- YOUR OBJECTIVE -
Transcribe nothing but the lines from the one with "Where should I click to: Click" to the end of the entries, both included, keeping each exact and leaving every picture out.

── DATA PROVIDED ──

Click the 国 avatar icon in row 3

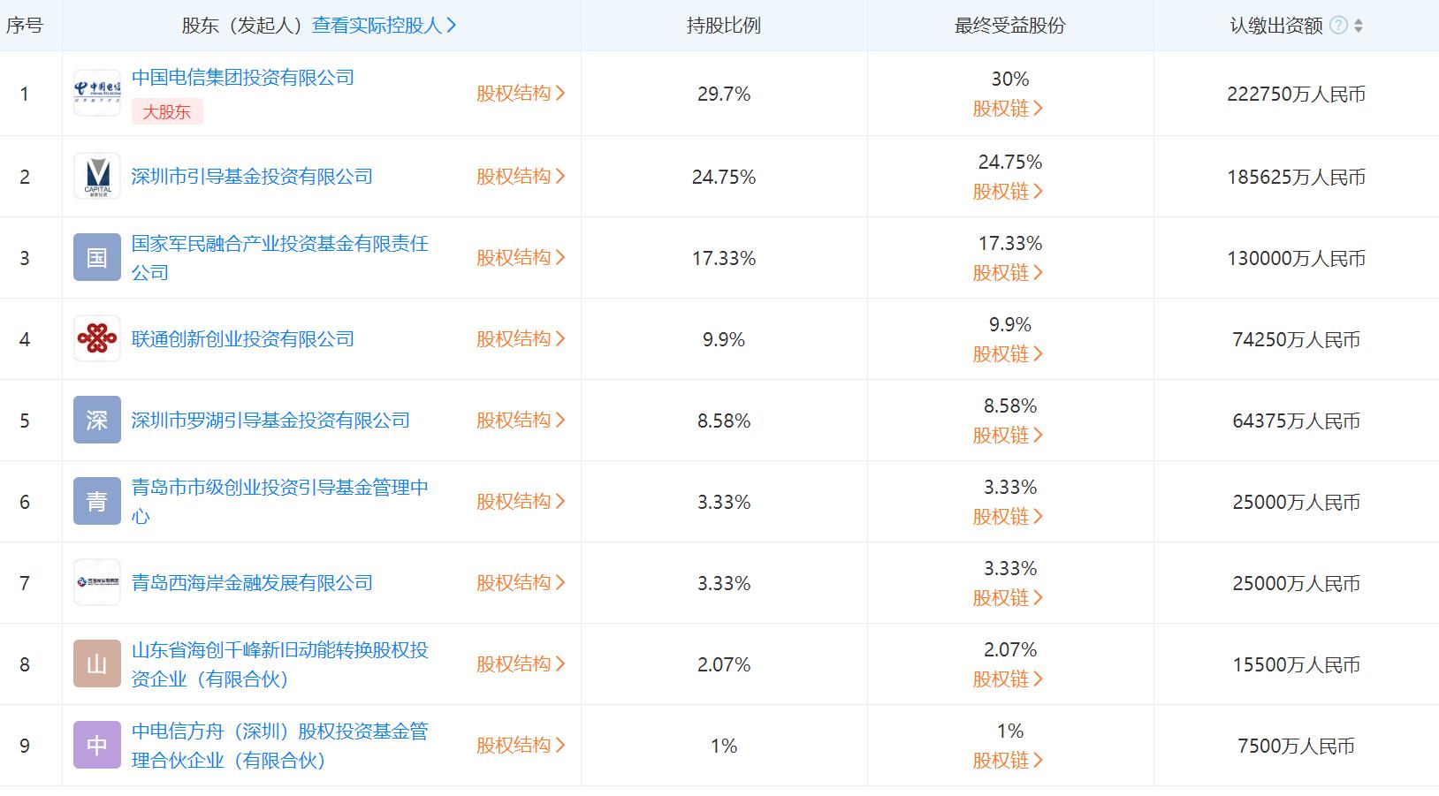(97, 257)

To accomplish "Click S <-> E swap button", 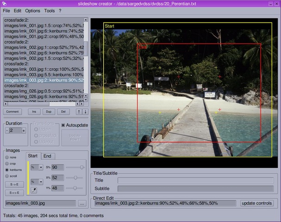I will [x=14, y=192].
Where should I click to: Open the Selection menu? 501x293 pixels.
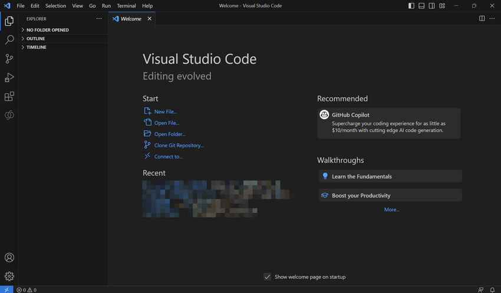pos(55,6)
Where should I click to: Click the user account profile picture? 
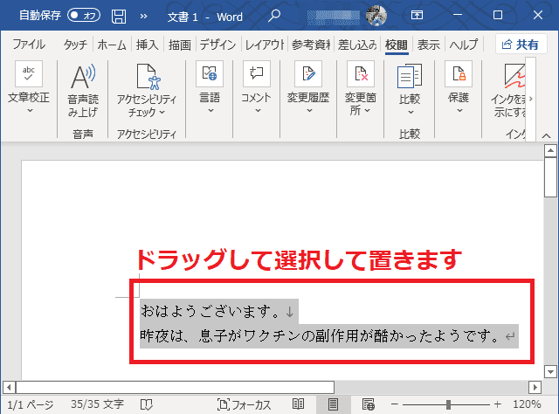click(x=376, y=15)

───

- TASK SOLUTION -
Where should I click to: Click the user account profile picture? 
click(x=376, y=15)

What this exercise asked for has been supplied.